WHAT YOU NEED TO DO: Set down the line that has "053 - 792 02 12 (461, 2505)" and each line beneath it, through the last line of the entries, exactly and with no others.

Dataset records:
+---+

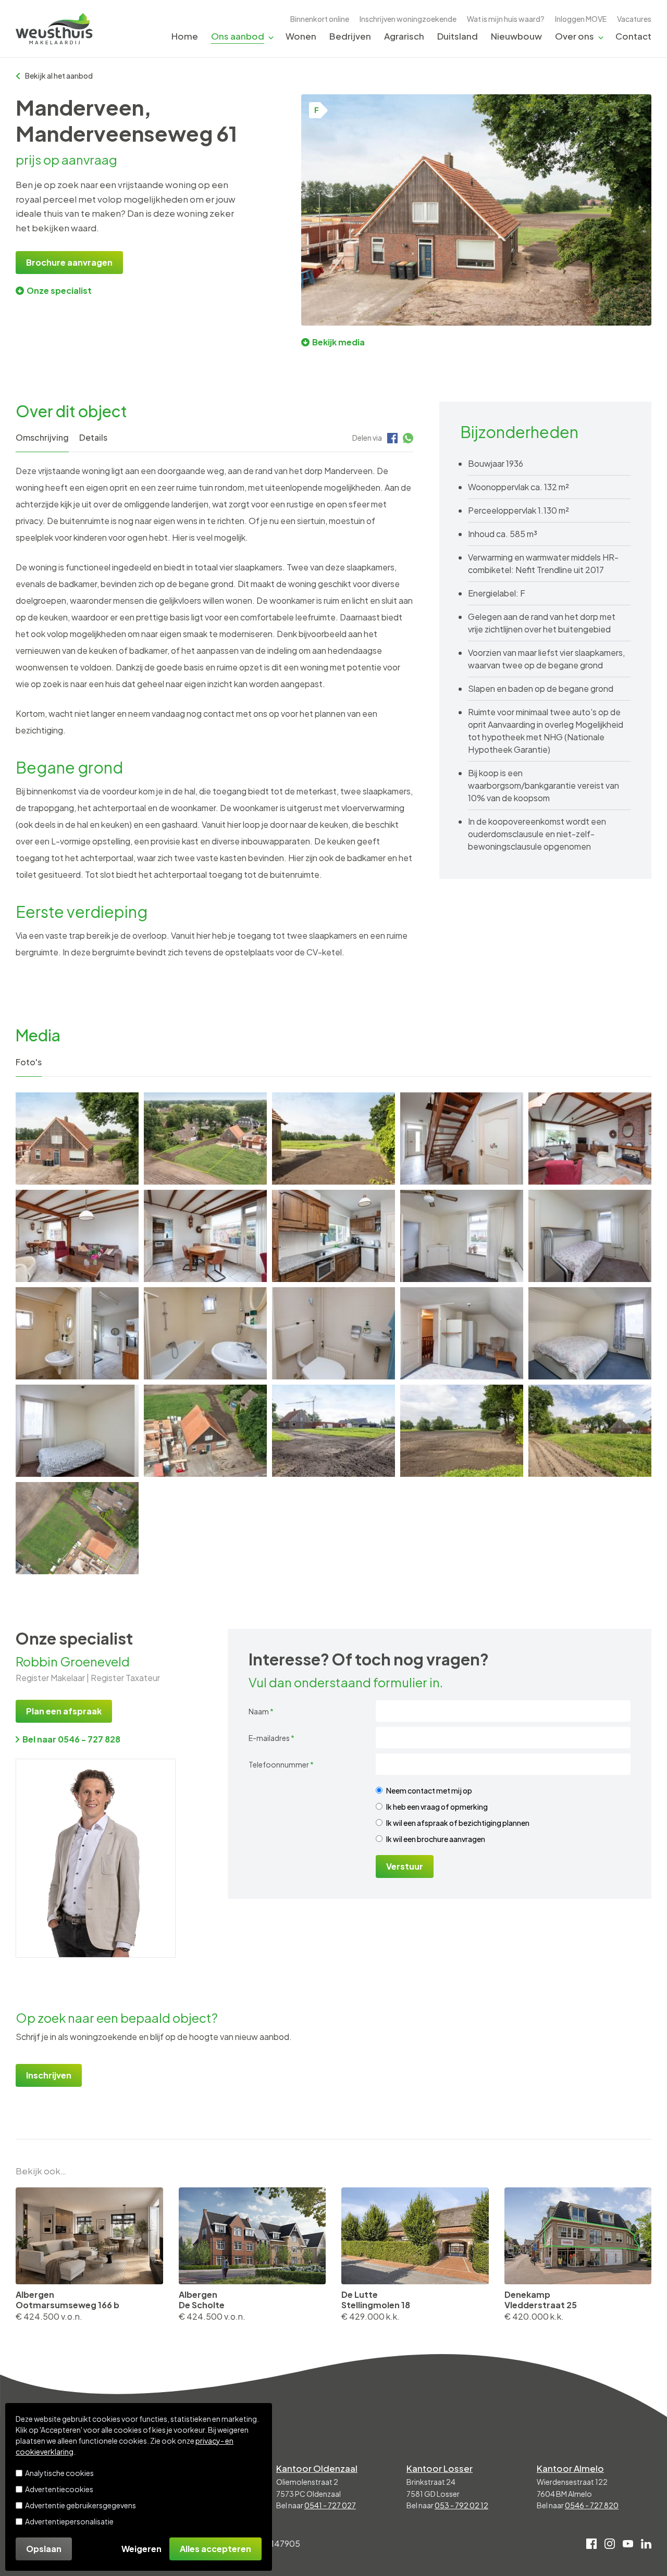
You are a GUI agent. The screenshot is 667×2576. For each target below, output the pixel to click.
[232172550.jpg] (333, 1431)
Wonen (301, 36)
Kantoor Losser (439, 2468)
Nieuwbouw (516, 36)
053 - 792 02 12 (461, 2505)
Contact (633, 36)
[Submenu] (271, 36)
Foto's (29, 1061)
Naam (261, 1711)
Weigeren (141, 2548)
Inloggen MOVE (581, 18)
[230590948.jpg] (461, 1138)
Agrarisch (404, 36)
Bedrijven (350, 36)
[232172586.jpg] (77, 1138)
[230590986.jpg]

+---+

FINISHED TASK:
053 - 792 02 12 (461, 2505)
Contact (633, 36)
[Submenu] (271, 36)
Foto's (29, 1061)
Naam (261, 1711)
Weigeren (141, 2548)
Inloggen MOVE (581, 18)
[230590948.jpg] (461, 1138)
Agrarisch (404, 36)
Bedrijven (350, 36)
[232172586.jpg] (77, 1138)
[230590986.jpg]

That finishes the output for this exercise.